Automakers could improve the quality of their welds by applying artificial intelligence to ultrasound analysis, according to a paper produced by a team from the Institute for Diagnostic Imaging Research.
The work earned lead author Vlad Tusinean kudos at the conference of the Canadian Institute for Non-Destructive Evaluation, held last week in Windsor.
Tusinean, a master’s student of computer science, was honoured for Best MSc Student Presentation. His project “Real-Time Outer Interface Characterization in Ultrasonic Images of Resistance Spot Welds Using Deep Learning” developed an approach that would allow manufacturers to modify the parameters during the welding process to prevent defects.

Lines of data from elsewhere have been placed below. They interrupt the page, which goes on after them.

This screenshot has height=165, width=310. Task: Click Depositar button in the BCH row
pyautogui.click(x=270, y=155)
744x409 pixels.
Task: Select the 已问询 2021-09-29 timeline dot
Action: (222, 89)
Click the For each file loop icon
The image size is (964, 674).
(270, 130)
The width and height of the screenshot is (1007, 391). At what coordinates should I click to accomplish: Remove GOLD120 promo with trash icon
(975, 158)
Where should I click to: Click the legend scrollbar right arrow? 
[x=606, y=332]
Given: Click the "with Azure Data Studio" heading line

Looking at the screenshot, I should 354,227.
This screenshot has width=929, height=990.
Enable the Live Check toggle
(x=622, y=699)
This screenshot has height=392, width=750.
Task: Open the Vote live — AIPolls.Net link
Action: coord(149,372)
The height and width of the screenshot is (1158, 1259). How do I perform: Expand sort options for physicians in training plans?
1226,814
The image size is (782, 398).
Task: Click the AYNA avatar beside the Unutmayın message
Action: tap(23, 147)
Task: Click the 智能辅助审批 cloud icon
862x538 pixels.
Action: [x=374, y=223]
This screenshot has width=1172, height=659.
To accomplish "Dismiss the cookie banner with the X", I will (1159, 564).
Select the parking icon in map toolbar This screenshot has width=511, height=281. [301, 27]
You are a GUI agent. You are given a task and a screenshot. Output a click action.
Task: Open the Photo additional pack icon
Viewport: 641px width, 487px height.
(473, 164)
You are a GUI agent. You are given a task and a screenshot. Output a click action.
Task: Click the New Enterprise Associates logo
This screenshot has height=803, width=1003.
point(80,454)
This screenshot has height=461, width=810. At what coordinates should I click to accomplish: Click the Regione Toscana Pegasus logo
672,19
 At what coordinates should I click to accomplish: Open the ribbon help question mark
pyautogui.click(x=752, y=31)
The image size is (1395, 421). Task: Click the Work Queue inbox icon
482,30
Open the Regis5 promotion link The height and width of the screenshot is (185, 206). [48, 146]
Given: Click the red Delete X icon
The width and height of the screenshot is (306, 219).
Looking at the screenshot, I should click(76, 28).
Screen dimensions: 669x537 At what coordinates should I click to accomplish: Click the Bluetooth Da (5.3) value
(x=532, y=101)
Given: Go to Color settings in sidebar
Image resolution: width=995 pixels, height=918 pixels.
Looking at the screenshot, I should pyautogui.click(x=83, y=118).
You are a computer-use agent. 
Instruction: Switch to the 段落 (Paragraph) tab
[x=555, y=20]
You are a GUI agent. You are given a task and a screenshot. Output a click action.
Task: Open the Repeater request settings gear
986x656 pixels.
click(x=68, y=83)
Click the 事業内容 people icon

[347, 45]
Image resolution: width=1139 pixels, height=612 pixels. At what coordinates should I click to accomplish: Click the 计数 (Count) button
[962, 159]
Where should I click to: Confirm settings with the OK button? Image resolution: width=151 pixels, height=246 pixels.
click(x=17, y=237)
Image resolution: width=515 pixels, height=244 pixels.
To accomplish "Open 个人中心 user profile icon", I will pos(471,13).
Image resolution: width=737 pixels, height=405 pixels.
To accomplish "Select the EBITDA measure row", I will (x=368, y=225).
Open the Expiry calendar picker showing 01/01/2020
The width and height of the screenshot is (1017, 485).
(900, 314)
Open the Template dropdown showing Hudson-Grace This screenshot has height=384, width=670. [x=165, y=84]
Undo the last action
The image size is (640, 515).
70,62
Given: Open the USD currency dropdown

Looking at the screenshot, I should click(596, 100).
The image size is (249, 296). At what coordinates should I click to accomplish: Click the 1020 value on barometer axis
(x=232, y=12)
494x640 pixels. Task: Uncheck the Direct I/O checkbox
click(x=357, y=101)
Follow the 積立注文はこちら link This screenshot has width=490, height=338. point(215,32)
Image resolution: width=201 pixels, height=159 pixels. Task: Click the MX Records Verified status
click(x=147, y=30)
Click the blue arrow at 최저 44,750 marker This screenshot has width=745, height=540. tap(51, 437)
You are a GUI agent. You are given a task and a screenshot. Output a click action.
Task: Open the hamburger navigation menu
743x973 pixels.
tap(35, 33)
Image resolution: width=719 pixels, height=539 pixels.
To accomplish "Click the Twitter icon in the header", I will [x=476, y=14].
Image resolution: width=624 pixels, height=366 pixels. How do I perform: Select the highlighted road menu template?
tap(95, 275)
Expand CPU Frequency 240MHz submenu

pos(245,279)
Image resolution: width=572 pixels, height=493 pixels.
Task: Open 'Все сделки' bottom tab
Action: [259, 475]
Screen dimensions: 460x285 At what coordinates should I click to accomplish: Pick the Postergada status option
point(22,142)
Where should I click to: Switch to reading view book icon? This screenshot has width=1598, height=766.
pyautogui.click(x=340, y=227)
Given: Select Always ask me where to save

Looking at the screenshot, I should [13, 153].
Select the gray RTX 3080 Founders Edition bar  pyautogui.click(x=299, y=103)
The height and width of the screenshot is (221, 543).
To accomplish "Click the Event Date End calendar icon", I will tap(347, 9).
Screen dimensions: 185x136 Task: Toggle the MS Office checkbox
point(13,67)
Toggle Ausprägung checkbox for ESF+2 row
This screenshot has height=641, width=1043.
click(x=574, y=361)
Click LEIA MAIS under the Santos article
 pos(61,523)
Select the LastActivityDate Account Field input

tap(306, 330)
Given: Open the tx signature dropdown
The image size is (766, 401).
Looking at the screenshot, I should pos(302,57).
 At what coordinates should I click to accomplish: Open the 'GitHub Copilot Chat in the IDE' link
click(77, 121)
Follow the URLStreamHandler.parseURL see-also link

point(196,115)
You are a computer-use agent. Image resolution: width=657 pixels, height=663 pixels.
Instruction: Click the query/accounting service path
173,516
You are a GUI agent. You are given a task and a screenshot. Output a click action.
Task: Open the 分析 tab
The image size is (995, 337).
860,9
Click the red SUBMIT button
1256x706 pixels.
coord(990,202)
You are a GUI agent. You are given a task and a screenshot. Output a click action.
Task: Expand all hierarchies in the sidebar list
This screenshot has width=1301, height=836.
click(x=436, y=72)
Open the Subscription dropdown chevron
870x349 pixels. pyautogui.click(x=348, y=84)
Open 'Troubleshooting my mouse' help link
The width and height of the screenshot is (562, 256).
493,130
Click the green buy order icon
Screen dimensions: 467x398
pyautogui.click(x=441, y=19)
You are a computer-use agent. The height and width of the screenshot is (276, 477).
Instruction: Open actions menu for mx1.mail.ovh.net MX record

Doctoral student of mechanical, automotive, and materials engineering Maryam Shafiei Alavijeh finished second in the competition for best PhD student presentation for “Ultrasound-based inspection of butt-fused and electrofused medium-density polyethylene pipe joints.” Her research found that ultrasound evaluation supported by artificial intelligence can provide efficient, simple, inexpensive, and effective detection of defects in joints in plastic piping.
The recognition highlights the accomplishments of two very hardworking and talented graduate students, said physics professor Roman Maev, director-general of the Institute for Diagnostic Imaging Research and scientific program chair for the Non-Destructive Testing in Canada conference.
“The University of Windsor and the IDIR are proud of the contributions by these outstanding researchers, advancing our knowledge to the benefit of industry and our environment,” he said.
Dr. Maev also received an accolade at the conference, being elected a fellow of the Canadian Institute for Non-Destructive Evaluation.
Dean of science Chris Houser extended congratulations to Maev: “This is the latest recognition of Prof. Maev’s achievements and the impact that IDIR has had on industry and strengthening the reputation of the University of Windsor.”